Below is a list of 14 reasons why I think it’s important to thoroughly investigate interrogation and detention practices and policies since 9/11/01 and to initiate criminal prosecutions where evidence is developed that warrants prosecution.

1.  President Obama has said he wants to look forward rather than backward.  This implies a false dichotomy between the two.  Without examining the past, we cannot fully understand how to ensure that whether the US government follows the law is not left up to the whim of the current occupant of the White House.  A thorough investigation will provide information needed to determine whether and which policy/regulatory/statutory changes are needed to prevent recurrences of bad practices.

2.  President Obama has also said that “no one is above the law.”  By failing to thoroughly investigate the practices of the last 8 years, he would be saying that, in fact, some people ARE above the law.

3.  The investigations that have been conducted by the Bush administration were inadequate.  They were all limited in scope and failed to look up the chain of command.

4.  A thorough investigation would restore the public’s trust by showing that the government is not trying to hide the facts.

5.  The government is legally required to prosecute grave breaches of the Geneva Conventions.  Failing to do so would, in and of itself, be unlawful.
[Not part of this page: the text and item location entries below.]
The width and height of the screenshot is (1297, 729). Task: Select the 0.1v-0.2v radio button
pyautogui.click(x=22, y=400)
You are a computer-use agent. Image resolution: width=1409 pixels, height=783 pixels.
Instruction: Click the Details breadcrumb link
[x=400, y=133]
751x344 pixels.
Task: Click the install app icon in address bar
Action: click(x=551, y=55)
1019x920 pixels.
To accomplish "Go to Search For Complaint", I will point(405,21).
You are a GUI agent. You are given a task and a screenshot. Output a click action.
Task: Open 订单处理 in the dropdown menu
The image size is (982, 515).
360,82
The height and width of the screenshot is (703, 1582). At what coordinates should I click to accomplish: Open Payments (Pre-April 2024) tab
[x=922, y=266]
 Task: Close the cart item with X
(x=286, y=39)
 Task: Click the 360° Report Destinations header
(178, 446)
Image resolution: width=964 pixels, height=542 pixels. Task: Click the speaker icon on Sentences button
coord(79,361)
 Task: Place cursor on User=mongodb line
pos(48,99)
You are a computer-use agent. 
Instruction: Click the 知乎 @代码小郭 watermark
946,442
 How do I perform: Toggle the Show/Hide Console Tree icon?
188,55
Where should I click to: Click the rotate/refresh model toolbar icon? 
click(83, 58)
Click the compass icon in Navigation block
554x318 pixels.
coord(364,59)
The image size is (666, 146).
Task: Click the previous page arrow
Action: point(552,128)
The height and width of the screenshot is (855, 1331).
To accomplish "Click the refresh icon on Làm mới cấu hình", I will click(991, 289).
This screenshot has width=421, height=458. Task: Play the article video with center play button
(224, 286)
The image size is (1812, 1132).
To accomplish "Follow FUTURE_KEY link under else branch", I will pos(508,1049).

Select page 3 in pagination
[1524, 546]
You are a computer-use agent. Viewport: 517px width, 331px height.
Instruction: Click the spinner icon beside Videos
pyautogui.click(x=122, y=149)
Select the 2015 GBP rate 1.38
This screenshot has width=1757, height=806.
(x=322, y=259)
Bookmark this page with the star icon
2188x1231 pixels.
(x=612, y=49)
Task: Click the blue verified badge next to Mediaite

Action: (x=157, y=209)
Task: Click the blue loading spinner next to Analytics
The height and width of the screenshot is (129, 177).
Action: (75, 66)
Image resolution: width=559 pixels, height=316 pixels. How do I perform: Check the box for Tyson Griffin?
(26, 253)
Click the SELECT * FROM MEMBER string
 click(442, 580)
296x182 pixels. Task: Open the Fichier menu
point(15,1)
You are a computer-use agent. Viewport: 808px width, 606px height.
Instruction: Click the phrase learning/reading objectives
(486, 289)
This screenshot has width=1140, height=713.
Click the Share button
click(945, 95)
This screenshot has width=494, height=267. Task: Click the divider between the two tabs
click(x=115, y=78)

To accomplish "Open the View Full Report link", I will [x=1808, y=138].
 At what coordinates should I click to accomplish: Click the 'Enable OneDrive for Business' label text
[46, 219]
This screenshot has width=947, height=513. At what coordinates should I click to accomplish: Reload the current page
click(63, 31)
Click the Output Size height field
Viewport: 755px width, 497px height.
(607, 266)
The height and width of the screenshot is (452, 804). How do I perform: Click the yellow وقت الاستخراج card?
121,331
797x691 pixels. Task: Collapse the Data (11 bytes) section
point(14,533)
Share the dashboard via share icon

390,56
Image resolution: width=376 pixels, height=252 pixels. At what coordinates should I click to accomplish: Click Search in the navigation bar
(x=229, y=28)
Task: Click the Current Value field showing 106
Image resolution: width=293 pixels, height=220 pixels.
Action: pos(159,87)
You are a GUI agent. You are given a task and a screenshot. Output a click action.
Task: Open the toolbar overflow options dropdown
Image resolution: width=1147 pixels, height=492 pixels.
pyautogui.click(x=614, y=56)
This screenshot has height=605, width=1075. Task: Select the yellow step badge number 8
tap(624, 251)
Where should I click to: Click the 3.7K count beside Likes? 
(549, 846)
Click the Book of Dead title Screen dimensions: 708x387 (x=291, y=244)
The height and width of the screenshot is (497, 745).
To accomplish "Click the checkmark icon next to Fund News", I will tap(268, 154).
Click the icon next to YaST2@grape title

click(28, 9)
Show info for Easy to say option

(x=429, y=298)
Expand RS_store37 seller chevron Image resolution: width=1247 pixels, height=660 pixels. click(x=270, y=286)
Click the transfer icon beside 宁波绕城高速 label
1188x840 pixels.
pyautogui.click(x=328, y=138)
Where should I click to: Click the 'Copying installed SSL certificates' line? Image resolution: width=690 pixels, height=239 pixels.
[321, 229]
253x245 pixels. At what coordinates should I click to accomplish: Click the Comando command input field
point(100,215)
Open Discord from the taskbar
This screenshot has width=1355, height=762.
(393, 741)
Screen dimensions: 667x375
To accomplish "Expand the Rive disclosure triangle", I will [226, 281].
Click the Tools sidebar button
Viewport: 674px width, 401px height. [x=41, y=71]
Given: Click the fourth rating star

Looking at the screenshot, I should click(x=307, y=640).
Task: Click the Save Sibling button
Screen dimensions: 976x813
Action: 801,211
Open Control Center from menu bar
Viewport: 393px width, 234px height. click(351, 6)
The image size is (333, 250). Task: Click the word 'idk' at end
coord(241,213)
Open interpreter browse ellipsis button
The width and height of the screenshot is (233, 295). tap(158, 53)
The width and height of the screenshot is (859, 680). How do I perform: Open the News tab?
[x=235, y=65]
6.  Real accountability demonstrates the government’s seriousness about changing course, as well as the seriousness with which the government views the offenses.

7.  It is a way of demonstrating support for rank-and-file soldiers by showing that no one is above the law and that scape-goating low-level soldiers is not acceptable.  Emphasizes that officers and civilian leaders who set policy are accountable for issuing clear and lawful orders to their subordinates.

8.  Will help restore the reputation and influence of the U.S. in the world.

9.  Assures other countries that U.S. speaks from a position of moral authority when asking them to respect the human rights of U.S. personnel.

10.  Those who suffered torture, cruel treatment, and arbitrary detention are entitled to see those responsible brought to justice, as part of their healing process.  They are also entitled to reparations, and those not guilty of any offenses are entitled to have their names cleared.  Justice can defuse anger of victims and those who might seek vengeance on their behalf.

11.  Without the threat of prosecution, perpetrators are unlikely to be forthcoming about their actions.  There is little evidence from the experience of other countries that offering pardons or amnesties motivates perpetrators to volunteer inculpatory information.

12.  Even many countries that initially granted amnesty for human rights crimes because they thought prosecutions would be too divisive subsequently revoked the amnesty (e.g., Argentina).

13.  Prosecutions are a way of affirming that the crimes prosecuted are an injury to society, not just to the individual victims.

14.  Investigations and criminal prosecutions, where warranted, can help deter future crimes.  Bush administration officials, including Vice President Cheney and CIA Director Hayden, continue to aggressively defend the use of waterboarding and other harsh interrogation tactics.  If people with similar values and perspectives come to power again in the future, there is every reason to think they will resort to the same illegal practices, unless there are serious consequences for doing so.